Text:
<<<<
1. Company shall immediately pay Employee (i) any portion of Employee’s Base Salary accrued but unpaid through the Termination Date and (ii) all payments and reimbursements under Section 5 hereof for expenses incurred prior to such termination.
2. Employee shall be entitled to receive all vested benefits under Company’s otherwise applicable plans and programs.
(f) Conditions For Severance and Benefits Continuation Payments. Notwithstanding anything above to the contrary, any obligation of Company to provide the severance or benefits continuation payments under Sections 6(c)(3) and 6(c)(4) (and the corresponding payments under Sections 6(d)) above shall be contingent upon (1) Employee executing a general release in a form attached hereto as Exhibit A and such release becoming irrevocable prior to the 60th calendar day after the Termination Date, and (2) Employee strictly complying with the terms of this Agreement, the Confidentiality Agreement (defined below) and any other written agreements between Company and Employee, including without limitation Employee’s compliance with the obligations under Sections 8 and 9 below that survive the termination of Employee’s employment.
>>>>
The data:
<<<<
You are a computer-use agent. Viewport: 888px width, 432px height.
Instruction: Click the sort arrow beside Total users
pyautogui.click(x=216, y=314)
>>>>
Work order: Retype the section of the employment agreement text above, starting at "(f) Conditions For" and ending at "of Employee’s employment.".

Response to the exercise:
(f) Conditions For Severance and Benefits Continuation Payments. Notwithstanding anything above to the contrary, any obligation of Company to provide the severance or benefits continuation payments under Sections 6(c)(3) and 6(c)(4) (and the corresponding payments under Sections 6(d)) above shall be contingent upon (1) Employee executing a general release in a form attached hereto as Exhibit A and such release becoming irrevocable prior to the 60th calendar day after the Termination Date, and (2) Employee strictly complying with the terms of this Agreement, the Confidentiality Agreement (defined below) and any other written agreements between Company and Employee, including without limitation Employee’s compliance with the obligations under Sections 8 and 9 below that survive the termination of Employee’s employment.